+++ DATASET EXCERPTS

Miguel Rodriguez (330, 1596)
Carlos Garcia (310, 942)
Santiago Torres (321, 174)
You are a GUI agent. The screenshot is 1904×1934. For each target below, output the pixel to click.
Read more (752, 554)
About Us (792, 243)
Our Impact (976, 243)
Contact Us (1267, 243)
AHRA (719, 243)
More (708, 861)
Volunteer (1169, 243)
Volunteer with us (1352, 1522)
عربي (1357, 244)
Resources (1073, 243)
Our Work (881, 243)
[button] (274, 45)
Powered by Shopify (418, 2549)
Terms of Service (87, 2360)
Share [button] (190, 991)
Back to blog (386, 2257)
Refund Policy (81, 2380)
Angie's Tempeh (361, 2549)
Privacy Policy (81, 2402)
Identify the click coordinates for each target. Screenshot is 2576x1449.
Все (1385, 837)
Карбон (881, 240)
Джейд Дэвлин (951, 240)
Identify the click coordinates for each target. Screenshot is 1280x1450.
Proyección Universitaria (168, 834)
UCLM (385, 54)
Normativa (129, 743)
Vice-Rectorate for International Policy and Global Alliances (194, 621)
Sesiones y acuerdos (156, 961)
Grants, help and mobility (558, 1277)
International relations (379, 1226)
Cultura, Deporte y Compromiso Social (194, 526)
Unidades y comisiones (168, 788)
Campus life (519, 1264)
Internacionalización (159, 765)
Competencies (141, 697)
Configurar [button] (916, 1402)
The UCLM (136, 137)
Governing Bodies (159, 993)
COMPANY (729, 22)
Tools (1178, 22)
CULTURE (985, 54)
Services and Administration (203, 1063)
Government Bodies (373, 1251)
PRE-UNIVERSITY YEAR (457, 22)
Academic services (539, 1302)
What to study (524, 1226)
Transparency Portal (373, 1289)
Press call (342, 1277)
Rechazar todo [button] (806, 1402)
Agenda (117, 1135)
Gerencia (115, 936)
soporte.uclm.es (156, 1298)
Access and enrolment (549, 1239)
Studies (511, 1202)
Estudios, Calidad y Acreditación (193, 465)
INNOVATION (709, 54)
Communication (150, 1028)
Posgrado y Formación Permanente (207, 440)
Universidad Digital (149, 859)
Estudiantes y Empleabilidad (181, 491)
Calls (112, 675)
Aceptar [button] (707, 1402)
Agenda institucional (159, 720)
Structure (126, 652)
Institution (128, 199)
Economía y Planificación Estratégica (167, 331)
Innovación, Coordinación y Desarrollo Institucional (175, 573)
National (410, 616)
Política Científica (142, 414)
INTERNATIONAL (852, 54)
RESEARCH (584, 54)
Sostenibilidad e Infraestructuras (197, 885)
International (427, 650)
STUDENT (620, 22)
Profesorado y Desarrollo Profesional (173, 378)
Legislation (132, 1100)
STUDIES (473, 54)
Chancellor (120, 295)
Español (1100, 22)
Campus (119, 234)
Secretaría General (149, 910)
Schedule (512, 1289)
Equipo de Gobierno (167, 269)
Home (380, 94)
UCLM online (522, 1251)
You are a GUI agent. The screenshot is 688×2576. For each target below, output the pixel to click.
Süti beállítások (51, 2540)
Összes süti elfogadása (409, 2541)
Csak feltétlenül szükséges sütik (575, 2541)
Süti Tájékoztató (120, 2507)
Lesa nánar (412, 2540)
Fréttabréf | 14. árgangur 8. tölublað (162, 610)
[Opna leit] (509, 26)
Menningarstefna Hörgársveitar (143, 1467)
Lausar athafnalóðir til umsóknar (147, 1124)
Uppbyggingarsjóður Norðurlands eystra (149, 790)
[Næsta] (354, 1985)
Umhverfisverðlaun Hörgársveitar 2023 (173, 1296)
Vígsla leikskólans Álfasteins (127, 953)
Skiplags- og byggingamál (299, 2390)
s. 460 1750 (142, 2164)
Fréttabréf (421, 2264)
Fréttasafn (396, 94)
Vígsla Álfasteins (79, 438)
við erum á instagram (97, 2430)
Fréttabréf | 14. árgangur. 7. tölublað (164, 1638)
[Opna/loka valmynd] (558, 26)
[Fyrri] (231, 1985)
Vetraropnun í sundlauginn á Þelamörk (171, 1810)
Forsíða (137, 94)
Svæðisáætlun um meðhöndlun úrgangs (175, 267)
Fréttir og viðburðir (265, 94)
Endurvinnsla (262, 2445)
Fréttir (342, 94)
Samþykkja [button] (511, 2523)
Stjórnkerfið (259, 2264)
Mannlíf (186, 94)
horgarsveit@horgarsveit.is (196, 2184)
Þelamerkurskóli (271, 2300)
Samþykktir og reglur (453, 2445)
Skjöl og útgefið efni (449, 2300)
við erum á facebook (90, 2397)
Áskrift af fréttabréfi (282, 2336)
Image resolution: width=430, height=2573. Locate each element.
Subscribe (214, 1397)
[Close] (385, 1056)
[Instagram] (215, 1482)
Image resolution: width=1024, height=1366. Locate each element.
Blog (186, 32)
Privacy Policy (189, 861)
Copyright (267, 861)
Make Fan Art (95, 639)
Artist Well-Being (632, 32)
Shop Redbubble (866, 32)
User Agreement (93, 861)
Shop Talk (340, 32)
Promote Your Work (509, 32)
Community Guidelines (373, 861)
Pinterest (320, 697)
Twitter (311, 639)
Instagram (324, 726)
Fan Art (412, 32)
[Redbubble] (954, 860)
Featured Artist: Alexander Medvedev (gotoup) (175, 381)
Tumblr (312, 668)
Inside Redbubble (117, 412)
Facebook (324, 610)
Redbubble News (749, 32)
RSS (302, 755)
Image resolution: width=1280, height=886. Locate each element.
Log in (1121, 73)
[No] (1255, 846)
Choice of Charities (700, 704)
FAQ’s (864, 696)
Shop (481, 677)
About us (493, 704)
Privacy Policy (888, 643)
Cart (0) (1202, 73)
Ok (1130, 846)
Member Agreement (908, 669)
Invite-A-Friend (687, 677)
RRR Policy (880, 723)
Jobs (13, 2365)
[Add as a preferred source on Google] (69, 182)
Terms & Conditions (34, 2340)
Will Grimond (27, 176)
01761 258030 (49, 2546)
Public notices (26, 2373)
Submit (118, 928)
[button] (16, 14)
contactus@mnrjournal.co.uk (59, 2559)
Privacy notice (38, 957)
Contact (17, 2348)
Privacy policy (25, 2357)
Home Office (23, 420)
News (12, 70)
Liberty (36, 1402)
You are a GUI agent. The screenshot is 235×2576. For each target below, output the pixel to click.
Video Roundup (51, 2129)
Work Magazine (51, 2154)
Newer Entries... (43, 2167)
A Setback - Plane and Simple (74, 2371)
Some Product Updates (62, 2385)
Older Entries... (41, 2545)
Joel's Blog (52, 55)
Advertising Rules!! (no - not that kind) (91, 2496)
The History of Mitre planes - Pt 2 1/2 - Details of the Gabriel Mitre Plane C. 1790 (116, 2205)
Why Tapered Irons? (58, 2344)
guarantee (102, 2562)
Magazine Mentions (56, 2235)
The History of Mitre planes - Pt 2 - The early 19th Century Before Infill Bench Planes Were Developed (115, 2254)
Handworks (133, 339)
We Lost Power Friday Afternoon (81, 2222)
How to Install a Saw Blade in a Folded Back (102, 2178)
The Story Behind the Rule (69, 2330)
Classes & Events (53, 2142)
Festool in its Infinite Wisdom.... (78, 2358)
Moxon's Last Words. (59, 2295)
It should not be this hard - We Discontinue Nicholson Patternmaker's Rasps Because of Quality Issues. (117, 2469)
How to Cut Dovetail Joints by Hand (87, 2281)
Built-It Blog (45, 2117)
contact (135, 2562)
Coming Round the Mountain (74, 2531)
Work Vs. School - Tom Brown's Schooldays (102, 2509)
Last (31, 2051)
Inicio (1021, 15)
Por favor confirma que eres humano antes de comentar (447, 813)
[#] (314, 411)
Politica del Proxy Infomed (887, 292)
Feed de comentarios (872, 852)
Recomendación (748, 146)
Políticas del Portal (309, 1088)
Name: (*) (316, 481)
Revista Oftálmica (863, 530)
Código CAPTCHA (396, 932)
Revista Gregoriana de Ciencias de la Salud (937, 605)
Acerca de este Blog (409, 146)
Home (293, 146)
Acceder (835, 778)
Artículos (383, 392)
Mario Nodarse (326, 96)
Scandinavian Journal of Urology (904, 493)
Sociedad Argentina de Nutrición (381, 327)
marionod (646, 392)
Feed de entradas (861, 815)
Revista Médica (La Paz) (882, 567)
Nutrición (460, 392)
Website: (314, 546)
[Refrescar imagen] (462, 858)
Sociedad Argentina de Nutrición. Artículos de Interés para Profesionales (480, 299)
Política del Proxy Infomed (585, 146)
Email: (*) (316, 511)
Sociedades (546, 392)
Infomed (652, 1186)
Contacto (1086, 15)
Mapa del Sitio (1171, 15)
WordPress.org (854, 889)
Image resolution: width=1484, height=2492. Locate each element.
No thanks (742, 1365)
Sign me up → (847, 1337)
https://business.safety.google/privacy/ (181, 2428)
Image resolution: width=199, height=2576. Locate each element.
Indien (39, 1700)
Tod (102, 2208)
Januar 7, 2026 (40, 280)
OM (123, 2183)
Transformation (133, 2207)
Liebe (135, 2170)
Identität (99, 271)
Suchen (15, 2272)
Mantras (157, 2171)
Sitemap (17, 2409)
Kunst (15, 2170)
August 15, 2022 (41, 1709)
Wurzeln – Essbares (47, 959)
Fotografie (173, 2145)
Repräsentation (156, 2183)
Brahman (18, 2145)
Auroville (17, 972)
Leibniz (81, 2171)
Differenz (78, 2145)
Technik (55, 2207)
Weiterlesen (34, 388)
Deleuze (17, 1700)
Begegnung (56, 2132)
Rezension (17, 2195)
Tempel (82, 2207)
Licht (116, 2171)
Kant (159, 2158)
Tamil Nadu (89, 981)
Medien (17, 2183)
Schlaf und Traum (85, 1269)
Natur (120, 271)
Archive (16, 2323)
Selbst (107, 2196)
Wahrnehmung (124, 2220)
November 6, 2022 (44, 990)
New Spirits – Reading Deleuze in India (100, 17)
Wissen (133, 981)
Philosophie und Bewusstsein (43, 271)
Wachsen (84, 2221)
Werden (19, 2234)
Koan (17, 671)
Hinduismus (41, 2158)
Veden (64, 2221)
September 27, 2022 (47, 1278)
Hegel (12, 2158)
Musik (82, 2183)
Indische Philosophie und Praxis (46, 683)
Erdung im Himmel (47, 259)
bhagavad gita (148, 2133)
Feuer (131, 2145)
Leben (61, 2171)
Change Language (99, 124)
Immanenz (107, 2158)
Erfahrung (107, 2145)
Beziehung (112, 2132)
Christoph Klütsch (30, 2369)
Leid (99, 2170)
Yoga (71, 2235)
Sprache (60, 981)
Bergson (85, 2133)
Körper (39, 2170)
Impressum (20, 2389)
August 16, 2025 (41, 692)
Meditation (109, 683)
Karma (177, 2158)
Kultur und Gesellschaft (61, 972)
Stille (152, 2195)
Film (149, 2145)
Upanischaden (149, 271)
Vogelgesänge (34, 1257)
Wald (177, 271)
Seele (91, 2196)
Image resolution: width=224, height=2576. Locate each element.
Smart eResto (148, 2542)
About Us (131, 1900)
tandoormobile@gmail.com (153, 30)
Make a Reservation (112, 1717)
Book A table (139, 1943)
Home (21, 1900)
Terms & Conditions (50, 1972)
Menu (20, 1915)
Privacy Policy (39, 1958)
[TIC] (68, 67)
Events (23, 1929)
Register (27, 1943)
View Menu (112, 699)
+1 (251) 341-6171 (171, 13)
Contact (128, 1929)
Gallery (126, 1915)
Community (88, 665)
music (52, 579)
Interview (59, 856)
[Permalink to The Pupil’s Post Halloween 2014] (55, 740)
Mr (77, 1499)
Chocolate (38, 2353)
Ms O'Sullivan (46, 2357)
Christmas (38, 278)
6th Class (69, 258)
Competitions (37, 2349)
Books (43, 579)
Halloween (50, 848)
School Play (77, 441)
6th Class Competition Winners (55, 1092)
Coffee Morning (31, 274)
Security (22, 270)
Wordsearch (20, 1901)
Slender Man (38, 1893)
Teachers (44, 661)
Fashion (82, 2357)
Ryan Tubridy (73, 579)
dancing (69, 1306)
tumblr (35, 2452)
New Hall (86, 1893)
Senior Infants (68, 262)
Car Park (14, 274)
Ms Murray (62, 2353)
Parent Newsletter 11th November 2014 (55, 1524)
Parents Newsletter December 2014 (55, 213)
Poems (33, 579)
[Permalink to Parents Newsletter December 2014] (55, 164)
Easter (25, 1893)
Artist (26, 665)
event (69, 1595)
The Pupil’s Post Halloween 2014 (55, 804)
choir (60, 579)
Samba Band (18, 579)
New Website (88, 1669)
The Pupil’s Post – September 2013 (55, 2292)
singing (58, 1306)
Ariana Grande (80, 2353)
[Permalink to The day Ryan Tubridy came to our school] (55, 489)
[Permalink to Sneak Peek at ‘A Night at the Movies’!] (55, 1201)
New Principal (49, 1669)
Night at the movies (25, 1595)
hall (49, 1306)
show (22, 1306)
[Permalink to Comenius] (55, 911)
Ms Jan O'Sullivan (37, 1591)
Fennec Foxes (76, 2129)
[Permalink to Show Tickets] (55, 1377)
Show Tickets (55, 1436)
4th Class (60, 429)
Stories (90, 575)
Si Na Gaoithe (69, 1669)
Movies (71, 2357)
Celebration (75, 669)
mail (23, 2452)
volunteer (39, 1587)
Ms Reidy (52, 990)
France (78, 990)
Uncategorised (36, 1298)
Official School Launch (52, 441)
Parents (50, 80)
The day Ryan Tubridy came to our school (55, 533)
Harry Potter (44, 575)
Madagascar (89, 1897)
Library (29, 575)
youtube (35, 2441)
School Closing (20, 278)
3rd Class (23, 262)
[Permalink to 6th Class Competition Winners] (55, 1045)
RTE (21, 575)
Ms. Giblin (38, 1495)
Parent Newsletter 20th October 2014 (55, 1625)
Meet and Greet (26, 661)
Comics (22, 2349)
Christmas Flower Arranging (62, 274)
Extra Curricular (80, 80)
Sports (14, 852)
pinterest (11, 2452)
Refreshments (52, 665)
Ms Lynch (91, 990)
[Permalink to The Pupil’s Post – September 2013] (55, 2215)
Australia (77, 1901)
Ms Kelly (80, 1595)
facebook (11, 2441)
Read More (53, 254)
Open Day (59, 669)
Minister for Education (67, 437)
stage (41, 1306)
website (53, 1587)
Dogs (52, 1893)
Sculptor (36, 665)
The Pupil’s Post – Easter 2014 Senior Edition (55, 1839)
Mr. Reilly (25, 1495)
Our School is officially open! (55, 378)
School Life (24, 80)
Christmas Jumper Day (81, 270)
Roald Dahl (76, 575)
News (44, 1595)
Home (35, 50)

++++++

### [EXERCISE OBJECTIVE]
Which lines belong in the answer? Exactly those from the first line of the entries through the line holding "More (708, 861)", inclusive, copied unchanged.

### [RESULT BELOW]
Miguel Rodriguez (330, 1596)
Carlos Garcia (310, 942)
Santiago Torres (321, 174)
You are a GUI agent. The screenshot is 1904×1934. For each target below, output the pixel to click.
Read more (752, 554)
About Us (792, 243)
Our Impact (976, 243)
Contact Us (1267, 243)
AHRA (719, 243)
More (708, 861)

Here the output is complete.